• WORK TO COMPLETE:
1. In the review about Mary Turner's lynching, what did the Mary Turner Project put up in 2020 in place of the original memorial?
2. Using the review about Mary Turner's lynching, explain in one to three sentences why the Mary Turner Project replaced the roadside memorial in 2020 and what the new one was built to do.
3. Continue the review about Mary Turner's lynching, picking up after its final sentence.

Bill Berkowitz for BuzzFlash: The 1918 Barbaric Torture, Lynching, and Mutilation of Nineteen-Year-Old Mary Turner by a White Georgia Mob

April 7, 2021

Reverend Dr. Martin Luther King speaking at Howard University in 1956.    (Washington Area Spark)

Reverend Dr. Martin Luther King speaking at Howard University in 1956. (Washington Area Spark)

By Bill Berkowitz

Review of Elegy for Mary Turner: An Illustrated Account of a Lynching , Rachel Marie-Crane Williams, (Verso, March 2021)

In 2010, the Mary Turner Project, Lowndes/Valdosta Southern Christian Leadership Conference, and Valdosta State University’s Women and Gender Studies Program, erected a monument by the side of the road, near the site of Mary Turner’s lynching in May 1918. The plaque read: “Near this location … Mary Turner, 8 months pregnant at the time, was lynched. Mary was kidnapped and brought to this place for objecting to the lynching of her husband Hayes on May 19. After being brutally killed Mary’s body was buried near here in a makeshift grave marked only by a whiskey bottle with a cigar inserted in the bottleneck. Mary and Hayes’ murders were part of a larger lynching rampage that unfolded that week in May of 1918. Other victims include Will Head, Will Thompson, Julius Jones, Eugene Rice, Chime Riley, and Simon Schuman, along with two other unidentified victims. No one was ever formally charged in any of these crimes.”

Since the memorial’s dedication, it has been shot up and vandalized. In 2020, the Mary Turner Project replaced the memorial with a narrow steel cross, meant to withstand bullets, trucks, and vandals.

History told truthfully, wrote Miguel de Cervantes, the 16th century Spanish novelist, dramatist and poet, is “the rival of time, the depository of great actions, the witness of what is past, the example and instruction of the present, the monitor of the future." But what is historical truth and through what lens do we understand history? While the work of the New York Times’ 1619 Project --developed by Nikole Hannah-Jones and others – is not without controversy, it explores slavery and the expression of its American white supremacist evolution into the 20th century through a new lens. Using essays, stories, and podcast voices, the 1619 Project brings alive the horrors of slavery as well as the resilience of African Americans even as the institutions of slavery continued to be codified into laws, policies and racist practices.

• RECORDED DATA:

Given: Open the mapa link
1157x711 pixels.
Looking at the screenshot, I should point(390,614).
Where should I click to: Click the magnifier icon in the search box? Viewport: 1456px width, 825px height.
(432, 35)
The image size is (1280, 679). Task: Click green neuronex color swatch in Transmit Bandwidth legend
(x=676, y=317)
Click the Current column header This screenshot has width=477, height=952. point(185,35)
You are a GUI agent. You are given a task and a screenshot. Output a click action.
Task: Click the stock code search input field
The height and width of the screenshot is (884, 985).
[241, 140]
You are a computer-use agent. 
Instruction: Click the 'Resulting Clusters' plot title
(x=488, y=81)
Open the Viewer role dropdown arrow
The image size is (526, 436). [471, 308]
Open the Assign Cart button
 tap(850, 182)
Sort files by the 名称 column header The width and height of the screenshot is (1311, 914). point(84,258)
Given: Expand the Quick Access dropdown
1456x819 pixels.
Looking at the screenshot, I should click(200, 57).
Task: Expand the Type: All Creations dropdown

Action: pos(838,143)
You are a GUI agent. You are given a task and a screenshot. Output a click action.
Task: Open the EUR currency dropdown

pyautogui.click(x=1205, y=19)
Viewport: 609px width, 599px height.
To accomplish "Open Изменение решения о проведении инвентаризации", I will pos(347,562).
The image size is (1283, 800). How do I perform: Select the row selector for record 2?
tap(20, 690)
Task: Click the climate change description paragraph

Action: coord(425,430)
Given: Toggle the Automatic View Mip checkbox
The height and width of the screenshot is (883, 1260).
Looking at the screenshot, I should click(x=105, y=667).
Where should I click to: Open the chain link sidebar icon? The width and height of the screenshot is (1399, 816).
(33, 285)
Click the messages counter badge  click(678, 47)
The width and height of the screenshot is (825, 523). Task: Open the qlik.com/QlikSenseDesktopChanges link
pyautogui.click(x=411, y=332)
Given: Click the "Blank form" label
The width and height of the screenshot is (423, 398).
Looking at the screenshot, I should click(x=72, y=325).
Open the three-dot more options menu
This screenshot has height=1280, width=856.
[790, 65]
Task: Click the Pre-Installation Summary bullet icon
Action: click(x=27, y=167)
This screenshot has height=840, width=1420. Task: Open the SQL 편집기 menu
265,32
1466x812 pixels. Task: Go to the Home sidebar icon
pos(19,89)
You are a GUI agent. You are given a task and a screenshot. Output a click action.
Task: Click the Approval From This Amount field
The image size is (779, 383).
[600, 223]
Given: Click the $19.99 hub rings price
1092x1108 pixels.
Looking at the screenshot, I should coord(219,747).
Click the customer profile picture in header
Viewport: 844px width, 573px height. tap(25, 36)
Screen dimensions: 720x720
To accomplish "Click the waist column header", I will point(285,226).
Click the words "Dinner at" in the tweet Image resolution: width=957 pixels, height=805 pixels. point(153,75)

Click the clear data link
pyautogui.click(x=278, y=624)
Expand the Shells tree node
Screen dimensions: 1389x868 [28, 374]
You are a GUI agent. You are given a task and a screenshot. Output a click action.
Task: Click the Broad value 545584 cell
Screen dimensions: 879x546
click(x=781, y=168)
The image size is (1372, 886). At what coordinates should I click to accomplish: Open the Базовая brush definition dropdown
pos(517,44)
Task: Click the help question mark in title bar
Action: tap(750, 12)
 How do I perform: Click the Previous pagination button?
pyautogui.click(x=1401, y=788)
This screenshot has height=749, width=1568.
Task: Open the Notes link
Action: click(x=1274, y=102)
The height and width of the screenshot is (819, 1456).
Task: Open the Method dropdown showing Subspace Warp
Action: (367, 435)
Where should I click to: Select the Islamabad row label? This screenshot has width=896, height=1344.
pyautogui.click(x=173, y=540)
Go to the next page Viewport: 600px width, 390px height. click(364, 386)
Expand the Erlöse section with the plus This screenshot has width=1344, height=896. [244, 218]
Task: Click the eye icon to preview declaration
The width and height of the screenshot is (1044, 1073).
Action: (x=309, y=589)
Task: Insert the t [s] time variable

• THE ANSWERS:
1. A narrow steel cross meant to withstand bullets, trucks, and vandals.

2. The memorial had been shot up and vandalized after its 2010 dedication. The project therefore replaced it with a narrow steel cross made to withstand bullets, trucks, and vandals.

3.
Rachel Marie-Crane Williams new graphic narrative, Elegy for Mary Turner: An Illustrated Account of a Lynching, (Verso, March 2021) brings America’s brutal history of 20th century lynching alive through Mary Turner. Williams’ new book  uses the popular and accessible genre of the graphic narrative to tell the story of Mary Turner. Such stories are essential to capture the truth of a time that we can never forget.

On May 19, 1918, Mary Turner, a twenty-one-year-old pregnant black woman was tortured, lynched, burned and mutilated by a mob of white Georgians. Hundreds then watched while Turner’s baby was cut from her body and stomped to death.

Mary Turner’s lynching was the culmination of “a weeklong spree of mob violence following a white farmer’s murder near Valdosta, Georgia,” Julie Buckner Armstrong wrote in the book’s Afterword. “At least eleven African Americans were lynched, including Turner’s husband Hayes.”  Mary Turner and other women that were lynched and subjected to mob violence but, also those left behind in terror because of the lynching of their fathers, brothers, and husbands.   

On her website, Williams writes: “The first time I heard the story of Mary Turner it resonated with me. It made cold stones in my stomach that refused to pass. It made me feel visceral pain and revulsion. Not only because I am a mother and that I have carried babies in my womb, not only because when I heard this I was a doula and had witnessed women giving birth and bearing children, not only because like all of us I had seen first hand the inherent horror of ubiquitous racism, not only because I had been to the place where this happened but because it was not rare. Because it happened so many times in our culture. Because black women, even now are still being punished for speaking out, for existing, and for having children.”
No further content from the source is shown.